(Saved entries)
▼
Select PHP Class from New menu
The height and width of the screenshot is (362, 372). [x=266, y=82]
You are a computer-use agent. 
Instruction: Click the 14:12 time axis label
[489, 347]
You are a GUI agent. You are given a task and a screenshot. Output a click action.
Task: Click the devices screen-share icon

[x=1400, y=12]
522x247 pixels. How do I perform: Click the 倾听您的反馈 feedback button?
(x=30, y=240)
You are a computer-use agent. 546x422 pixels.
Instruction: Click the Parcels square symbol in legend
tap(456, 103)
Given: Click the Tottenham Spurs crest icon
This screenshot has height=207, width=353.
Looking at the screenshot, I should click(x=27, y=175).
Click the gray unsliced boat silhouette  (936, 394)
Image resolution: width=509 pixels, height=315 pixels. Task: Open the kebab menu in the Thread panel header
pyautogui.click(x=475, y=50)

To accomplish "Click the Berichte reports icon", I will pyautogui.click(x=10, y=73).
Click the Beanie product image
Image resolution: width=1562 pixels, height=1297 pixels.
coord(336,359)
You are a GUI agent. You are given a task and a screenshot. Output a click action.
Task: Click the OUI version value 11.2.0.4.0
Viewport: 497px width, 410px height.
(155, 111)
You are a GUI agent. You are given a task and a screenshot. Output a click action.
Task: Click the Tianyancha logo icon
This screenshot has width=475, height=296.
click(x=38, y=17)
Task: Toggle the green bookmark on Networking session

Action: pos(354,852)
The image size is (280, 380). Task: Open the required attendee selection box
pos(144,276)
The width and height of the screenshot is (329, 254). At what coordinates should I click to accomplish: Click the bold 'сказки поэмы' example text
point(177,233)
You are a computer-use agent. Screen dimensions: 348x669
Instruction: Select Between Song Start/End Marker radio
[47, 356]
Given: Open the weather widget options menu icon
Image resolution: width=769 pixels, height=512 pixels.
▲
Look through the entries above and list every line containing "computer".

EXPECTED OUTPUT:
You are a computer-use agent. 
You are a computer-use agent. 546x422 pixels.
You are a computer-use agent. Screen dimensions: 348x669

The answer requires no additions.